The following is an article I wrote on August 16 and posted on The Way I See It Blog hosted by the Christian Post. Within a few hours, the post was removed from the website and I was denied access to my blog. You can still get to my articles on Christian Post if you use their search engine. However, all of my blog posts on The Way I See It blog have been delisted from the blog page.

The reason given by Michelle Vu, managing editor, for removing my article, dropping me as a writer, and delisting all of my past blogs was that I had disrespected their news staff by writing about the August 15 article before they had a chance to address it. I did contact them prior to writing the article but the editors felt I had not given them adequate time to response. Since then, I have been in contact with the CP managing editors to resolve the situation but there has been no change.

This is distressing to me. I have written for Christian Post since near the beginning of the website. In 2004, I wrote a benediction for the initial print run of CP. Until recently, I was listed on their website as a senior editorial consultant.

I will acknowledge that the title of the piece was more inflammatory than necessary. However, the editors of CP did not disagree with my analysis or that the Romney campaign or a Romney supporter should have been allowed to comment.

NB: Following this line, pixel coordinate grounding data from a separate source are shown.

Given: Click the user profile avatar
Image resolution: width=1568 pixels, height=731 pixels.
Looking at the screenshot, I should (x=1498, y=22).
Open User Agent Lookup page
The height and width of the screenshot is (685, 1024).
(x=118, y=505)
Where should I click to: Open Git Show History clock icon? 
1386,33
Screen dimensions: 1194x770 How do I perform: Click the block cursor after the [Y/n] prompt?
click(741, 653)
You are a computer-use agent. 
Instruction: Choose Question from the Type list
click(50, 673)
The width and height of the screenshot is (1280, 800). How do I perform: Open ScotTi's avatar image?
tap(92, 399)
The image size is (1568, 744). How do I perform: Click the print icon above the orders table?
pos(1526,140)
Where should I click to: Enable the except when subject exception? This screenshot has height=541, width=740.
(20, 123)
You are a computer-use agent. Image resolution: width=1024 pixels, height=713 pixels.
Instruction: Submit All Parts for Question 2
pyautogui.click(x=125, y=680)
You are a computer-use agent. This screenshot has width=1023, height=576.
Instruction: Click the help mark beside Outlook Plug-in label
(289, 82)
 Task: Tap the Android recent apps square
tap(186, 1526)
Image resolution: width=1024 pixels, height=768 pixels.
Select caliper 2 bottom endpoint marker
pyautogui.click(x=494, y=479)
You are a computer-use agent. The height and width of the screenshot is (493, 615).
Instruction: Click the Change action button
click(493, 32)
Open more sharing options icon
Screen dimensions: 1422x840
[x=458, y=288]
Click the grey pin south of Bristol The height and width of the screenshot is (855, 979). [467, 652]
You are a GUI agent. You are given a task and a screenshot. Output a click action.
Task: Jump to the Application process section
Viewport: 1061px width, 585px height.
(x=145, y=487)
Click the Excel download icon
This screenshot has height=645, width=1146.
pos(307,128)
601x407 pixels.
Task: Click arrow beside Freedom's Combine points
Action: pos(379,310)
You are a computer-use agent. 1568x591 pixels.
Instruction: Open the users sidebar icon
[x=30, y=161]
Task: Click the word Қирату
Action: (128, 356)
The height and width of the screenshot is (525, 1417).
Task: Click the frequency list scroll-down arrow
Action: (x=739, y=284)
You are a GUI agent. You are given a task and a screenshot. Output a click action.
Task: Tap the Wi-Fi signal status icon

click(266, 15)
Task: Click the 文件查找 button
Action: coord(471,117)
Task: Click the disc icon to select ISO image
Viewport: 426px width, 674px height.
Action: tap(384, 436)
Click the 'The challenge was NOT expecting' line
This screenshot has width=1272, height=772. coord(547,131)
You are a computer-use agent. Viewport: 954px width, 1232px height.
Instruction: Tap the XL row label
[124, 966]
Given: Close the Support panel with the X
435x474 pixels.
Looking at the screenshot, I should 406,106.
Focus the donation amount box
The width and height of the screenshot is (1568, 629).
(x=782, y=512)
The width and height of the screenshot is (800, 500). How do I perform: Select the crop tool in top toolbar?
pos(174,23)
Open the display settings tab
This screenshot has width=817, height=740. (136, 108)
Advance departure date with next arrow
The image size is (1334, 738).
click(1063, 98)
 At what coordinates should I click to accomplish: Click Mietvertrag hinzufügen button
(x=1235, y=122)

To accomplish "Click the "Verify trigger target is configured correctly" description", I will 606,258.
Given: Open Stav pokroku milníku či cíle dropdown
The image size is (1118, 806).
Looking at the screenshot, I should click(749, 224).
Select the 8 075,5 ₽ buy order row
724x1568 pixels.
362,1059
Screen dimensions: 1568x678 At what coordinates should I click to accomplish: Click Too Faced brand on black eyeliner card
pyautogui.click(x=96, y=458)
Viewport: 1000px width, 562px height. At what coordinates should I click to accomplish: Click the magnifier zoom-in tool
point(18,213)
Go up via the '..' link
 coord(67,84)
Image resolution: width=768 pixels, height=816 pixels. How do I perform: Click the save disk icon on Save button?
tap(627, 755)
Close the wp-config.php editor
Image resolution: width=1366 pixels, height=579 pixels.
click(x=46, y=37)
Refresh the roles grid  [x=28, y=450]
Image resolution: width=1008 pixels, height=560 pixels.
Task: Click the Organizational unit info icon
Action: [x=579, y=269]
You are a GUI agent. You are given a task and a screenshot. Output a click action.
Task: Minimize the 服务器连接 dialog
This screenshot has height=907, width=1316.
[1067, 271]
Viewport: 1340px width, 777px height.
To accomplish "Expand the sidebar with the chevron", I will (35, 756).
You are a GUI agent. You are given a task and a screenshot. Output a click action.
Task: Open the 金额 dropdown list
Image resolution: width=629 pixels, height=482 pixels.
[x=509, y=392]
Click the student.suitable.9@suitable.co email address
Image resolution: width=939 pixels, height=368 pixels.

Having read additional coverage of the campaign at CP since mid-August, I do wonder if CP leans toward Perry (or at least away from Romney). In a fairly balanced piece on Wednesday, CP Executive Editor Richard D. Land was quoted raising Romney’s Mormonism as a concern for voters to consider. The article did not disclose that Land is the Executive Editor of CP but cited instead his role with the Ethics and Liberty Commission of the Southern Baptists. And Perry’s Ponzi Scheme comments about Social Security were sympathetically analyzed in this piece. As far as I know, the piece attacking Romney on social issues has not been addressed.

I suspect many readers will see this as inside baseball. I decided to go with this because of a broader question: Will Mitt Romney be able to get fair coverage from Christian media? Some evangelicals support Romney (at this moment in time, myself included) but he is battling a considerable establishment that may include the sources from which many Christians get their information.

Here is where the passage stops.